EX CATHEDRA

                                                          Birmingham Town Hall *****

 

In this year of anniversaries of composers particularly close to my heart Ex Cathedra could certainly celebrate Puccini (the early Messa di Gloria) and Schoenberg, with his large corpus of choral works, but of course Bruckner is the obvious happy hunting-ground with his Masses and Motets.

Jeffrey Skidmore assembled a wonderful programme of works which all led unerringly to the great Mass in E minor, for which his chamber choir was joined by expert wind and brass players of the CBSO. This was a distinguished event on a chilly Sunday afternoon, gratifyingly well-attended, and recorded by the BBC for future broadcast on Radio 3 (October 22, 7.30pm).

Each half of the programme began with an organ improvisation by Rupert Jeffcoat, recreating Bruckner’s own skills as an organist (a little-known fact is that there had been a scheme to bring the Austrian composer out of London on his next visit, and on to Birmingham; sadly, it never got off the ground). Jeffcoat’s first improvisation included a sly quote from Tristan und Isolde, reflecting Bruckner’s reverence for Wagner; in the second I detected a quote from Mendelssohn’s Elijah, premiered here in Birmingham under the composer’s baton, the composer who supervised the installation of this magnificent instrument.

The organ was used to support (in 19th-century German fashion) two movements from a Palestrina Mass, the Sine Nomine, the choral sound so richly-developed that it was difficult to pick up the Germanised Latin pronunciation to which Skidmore referred in his engaging welcome.

Then came a sequence of Bruckner pieces, two Aequali for trombones reminding us not only of those by Beethoven, but also stretching back across the centuries to the Gabrieli family – and evoking the sonorous brass moments in so much of Wagner’s output. These were interspersed with four of Bruckner’s motets, hushed sweetness and monumental awe combined, though I do feel Ecce Sacerdos Magnus does outstay its welcome without the accompanying pageantry of its premiere.

Allegri’s famous Miserere Mei seemed slightly extraneous to this progress towards the climax, but it was winningly delivered, a tenor Cantor cast high away at the back of the choir seats, a solo quartet in front of the organ, the rest of the responsive choir onstage. Thankfully this performing edition had dropped most of the spurious stratospheric plangencies.

Pitch throughout this concert was reliably maintained (one would expect nothing less from this vastly-experienced, expertly trained choir), and eyes here focussed on the conductor, heads well above the score, should be an object lesson to everyone, whether amateur or professional.

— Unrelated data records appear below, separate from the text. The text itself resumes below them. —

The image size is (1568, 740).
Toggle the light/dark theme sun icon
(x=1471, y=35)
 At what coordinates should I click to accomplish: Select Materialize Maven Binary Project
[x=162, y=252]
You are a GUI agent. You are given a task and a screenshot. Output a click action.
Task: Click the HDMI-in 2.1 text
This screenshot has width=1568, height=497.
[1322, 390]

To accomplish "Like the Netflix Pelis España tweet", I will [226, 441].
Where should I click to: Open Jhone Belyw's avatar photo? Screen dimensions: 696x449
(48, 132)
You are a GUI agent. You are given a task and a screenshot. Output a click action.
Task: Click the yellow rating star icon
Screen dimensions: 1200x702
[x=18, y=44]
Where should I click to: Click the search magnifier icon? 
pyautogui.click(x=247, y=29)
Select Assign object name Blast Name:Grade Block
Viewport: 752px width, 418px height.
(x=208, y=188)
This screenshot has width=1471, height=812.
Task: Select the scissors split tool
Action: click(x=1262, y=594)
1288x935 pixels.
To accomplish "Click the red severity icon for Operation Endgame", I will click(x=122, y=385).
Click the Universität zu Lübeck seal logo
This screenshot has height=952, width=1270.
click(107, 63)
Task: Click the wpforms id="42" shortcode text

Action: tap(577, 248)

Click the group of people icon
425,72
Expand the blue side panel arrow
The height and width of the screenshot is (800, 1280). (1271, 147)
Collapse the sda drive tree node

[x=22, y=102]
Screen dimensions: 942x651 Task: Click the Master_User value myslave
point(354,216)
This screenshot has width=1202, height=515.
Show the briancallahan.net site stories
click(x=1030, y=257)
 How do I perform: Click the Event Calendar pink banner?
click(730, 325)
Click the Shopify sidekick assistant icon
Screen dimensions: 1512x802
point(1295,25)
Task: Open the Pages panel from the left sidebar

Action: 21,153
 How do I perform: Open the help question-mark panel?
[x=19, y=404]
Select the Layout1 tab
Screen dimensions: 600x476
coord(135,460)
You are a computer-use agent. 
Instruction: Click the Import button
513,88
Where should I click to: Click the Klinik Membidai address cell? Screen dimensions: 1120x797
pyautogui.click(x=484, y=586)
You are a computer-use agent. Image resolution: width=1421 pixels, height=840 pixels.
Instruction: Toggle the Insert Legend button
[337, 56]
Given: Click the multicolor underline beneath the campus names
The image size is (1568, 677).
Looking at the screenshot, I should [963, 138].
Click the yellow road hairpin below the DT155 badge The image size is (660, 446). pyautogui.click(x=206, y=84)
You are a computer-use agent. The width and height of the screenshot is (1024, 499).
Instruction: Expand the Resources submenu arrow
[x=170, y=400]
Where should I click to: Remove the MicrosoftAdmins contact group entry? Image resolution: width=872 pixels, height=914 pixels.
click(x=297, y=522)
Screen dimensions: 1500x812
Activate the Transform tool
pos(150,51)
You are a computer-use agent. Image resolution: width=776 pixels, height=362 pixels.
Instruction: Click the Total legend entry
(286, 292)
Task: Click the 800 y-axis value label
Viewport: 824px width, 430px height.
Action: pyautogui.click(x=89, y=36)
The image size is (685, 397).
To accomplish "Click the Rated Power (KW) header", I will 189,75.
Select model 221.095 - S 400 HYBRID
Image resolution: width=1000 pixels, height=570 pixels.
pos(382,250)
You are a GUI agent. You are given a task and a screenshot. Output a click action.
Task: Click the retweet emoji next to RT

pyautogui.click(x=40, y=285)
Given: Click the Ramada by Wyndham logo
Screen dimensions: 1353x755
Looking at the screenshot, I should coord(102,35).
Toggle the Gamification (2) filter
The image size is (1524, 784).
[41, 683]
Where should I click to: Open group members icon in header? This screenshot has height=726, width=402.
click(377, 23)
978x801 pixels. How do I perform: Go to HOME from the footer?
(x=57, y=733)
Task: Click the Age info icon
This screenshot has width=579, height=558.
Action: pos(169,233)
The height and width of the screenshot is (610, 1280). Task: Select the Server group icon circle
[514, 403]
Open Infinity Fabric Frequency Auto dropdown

And so we arrived at the Mass, the counterpoint of Palestrina meeting the harmonies of Wagner, and the hairs on the back of the neck rising. Ex Cathedra and CBSO combined under Skidmore’s understated direction to deliver an account which both melted and pierced at the same time, lines overlapping and interweaving, as in the sublime Kyrie.

The Gloria was launched by jubilating bassoons, the Credo brought well-timed drama and colour, and Skidmore shaped well the rising ecstasy of the Sanctus and Benedictus, moving through the oboe filigrees accompanying the Benedictus, through to the exhausted serenity of the Agnus Dei.

Bruckner’s E minor Mass is a work more or less ideal in its conception and construction, and its delivery here did it total justice.

On the subject of justice, there is a new circle of Hell reserved for the person whose phone pinged importantly just towards the end of the first half. I hope Radio 3 keep it in, to the perpetrator’s eternal embarrassment.